The mesh shines when used with a headless front end like Adobe Experience Manager. API Mesh’s goal is to allow Adobe Commerce projects to more easily leverage third-party and cloud services without direct Adobe Commerce Marketplace Extensions. Many IT executives are seeking to integrate this kind of technology with their stack to reduce code — relying more on configuration — and to add an important layer of observability to the architecture, providing key metrics such as throughput, response times, and abuse claims. This value-add capability of API Mesh brings cost-effective solutions to an existing enterprise architecture."

– Rick Buczynski

VP of solution architecture for Blue Acorn iCi.

“We moved to Adobe Commerce because it was a more composable platform, enabled us to create a global platform model, and it had modern features and functionality that our prior platform did not.”

– Leo Griffin

VP of Technology and Global Head of Consumer Technology, Hanesbrands.

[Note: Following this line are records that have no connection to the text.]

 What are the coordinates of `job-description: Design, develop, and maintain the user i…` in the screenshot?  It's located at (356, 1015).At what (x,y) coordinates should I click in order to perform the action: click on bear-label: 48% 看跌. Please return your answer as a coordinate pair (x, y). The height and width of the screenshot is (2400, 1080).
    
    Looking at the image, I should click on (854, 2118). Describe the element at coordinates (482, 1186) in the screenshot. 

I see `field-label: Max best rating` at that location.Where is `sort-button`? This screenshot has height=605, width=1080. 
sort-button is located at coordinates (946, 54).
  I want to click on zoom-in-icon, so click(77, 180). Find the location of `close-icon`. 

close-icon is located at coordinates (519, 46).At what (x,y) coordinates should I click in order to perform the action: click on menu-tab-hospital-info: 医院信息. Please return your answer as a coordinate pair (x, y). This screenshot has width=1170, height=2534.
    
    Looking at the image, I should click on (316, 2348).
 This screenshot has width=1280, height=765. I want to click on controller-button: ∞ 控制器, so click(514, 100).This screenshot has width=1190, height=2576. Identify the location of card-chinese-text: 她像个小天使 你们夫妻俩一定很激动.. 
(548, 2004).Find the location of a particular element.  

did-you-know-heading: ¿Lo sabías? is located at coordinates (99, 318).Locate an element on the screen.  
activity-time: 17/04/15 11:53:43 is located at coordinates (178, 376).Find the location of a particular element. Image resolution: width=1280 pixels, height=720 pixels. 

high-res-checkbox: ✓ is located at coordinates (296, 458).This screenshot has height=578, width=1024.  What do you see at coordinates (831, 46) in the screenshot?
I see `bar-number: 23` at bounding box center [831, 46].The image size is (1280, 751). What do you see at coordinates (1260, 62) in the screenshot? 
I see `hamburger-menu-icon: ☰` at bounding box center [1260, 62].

Extend your Commerce experience with App Builder and API Mesh

App Builder and API Mesh are excellent lightweight integration solutions to extend the core capabilities of Adobe Commerce and build composable shopping experiences. These features help keep the commerce foundation lean by decreasing the use of custom PHP code and dependencies on underlying technology, which helps improve business processes during upgrades. App Builder brings an easy user experience that saves time for the developer by creating apps much faster than the prior custom extension approach.

Adobe provides an allocation of compute capacity for App Builder included with Adobe Commerce cloud licenses, which ensures that these applications are independently scalable and easily maintainable. With the out-of-the-box ecommerce APIs offered by Adobe Commerce, it becomes much easier for developers to use App Builder to use any third-party extension without impacting the performance of the database and to accelerate time to market.

Vikrant Shukla is currently working as a cloud solution architect (CSA) at Adobe. He manages the JAPAC region as CSA, supporting merchants and partners by leading solutions engineering and architecture through pre-customer technical discovery, planning, and solutioning for Adobe Experience Cloud — especially Adobe Commerce. Shukla has worked with Adobe for over four years. He formerly held the position of business solution architect in Adobe Consulting, where he was instrumental in successful digital transformation across different geographies for some of the most prominent Adobe customers.